Confronting the short-baseline oscillation anomalies with a single sterile neutrino and non-standard matter effects

We examine the MiniBooNE neutrino, MiniBooNE antineutrino and LSND antineutrino data sets in a two-neutrino $\stackrel{\tiny{(-)}}{\nu}_{\mu}\rightarrow\stackrel{\tiny{(-)}}{\nu}_e$ oscillation approximation subject to non-standard matter effects. We assume those effects can be parametrized by an $L$-independent effective potential, $V_s=\pm A_s$, experienced only by an intermediate, non-weakly-interacting (sterile) neutrino state which we assume participates in the oscillation, where $+/-$ corresponds to neutrino/antineutrino propagation. We discuss the mathematical framework in which such oscillations arise in detail, and derive the relevant oscillation probability as a function of the vacuum oscillation parameters $\Delta m^2$ and $\sin^22\theta_{\mu e}$, and the matter effect parameter $A_s$. We are able to successfully fit all three data sets, including the MiniBooNE low energy excess, with the following best-fit model parameters: $\Delta m^2=0.47$ eV$^2$, $\sin^22\theta_{\mu e}=0.010$, and $A_s=2.0\times10^{-10}$ eV. The $\chi^2$-probability for the best fit corresponds to 21.6%, to be compared to 6.8% for a fit where $A_s$ has been set to zero, corresponding to a (3+1) sterile neutrino oscillation model.

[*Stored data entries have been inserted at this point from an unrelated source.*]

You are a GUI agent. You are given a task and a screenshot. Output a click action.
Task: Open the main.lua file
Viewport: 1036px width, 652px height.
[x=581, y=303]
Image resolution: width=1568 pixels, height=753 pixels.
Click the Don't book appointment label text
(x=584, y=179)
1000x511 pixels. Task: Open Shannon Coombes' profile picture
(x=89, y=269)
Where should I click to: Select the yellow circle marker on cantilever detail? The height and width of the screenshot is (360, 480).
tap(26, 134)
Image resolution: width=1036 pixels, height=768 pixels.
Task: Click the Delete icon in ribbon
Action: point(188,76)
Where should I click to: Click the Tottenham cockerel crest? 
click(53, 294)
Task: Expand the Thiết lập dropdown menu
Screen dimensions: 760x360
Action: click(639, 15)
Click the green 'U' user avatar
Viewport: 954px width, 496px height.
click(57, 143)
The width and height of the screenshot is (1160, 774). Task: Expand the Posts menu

We find that the compatibility between the three data sets corresponds to 17.4%, to be compared to 2.3% for $A_s=0$. Finally, given the fit results, we examine consequences for reactor, solar, and atmospheric oscillations. For this paper, the presented model is empirically driven, but the results obtained can be directly used to investigate various phenomenological interpretations such as non-standard matter effects.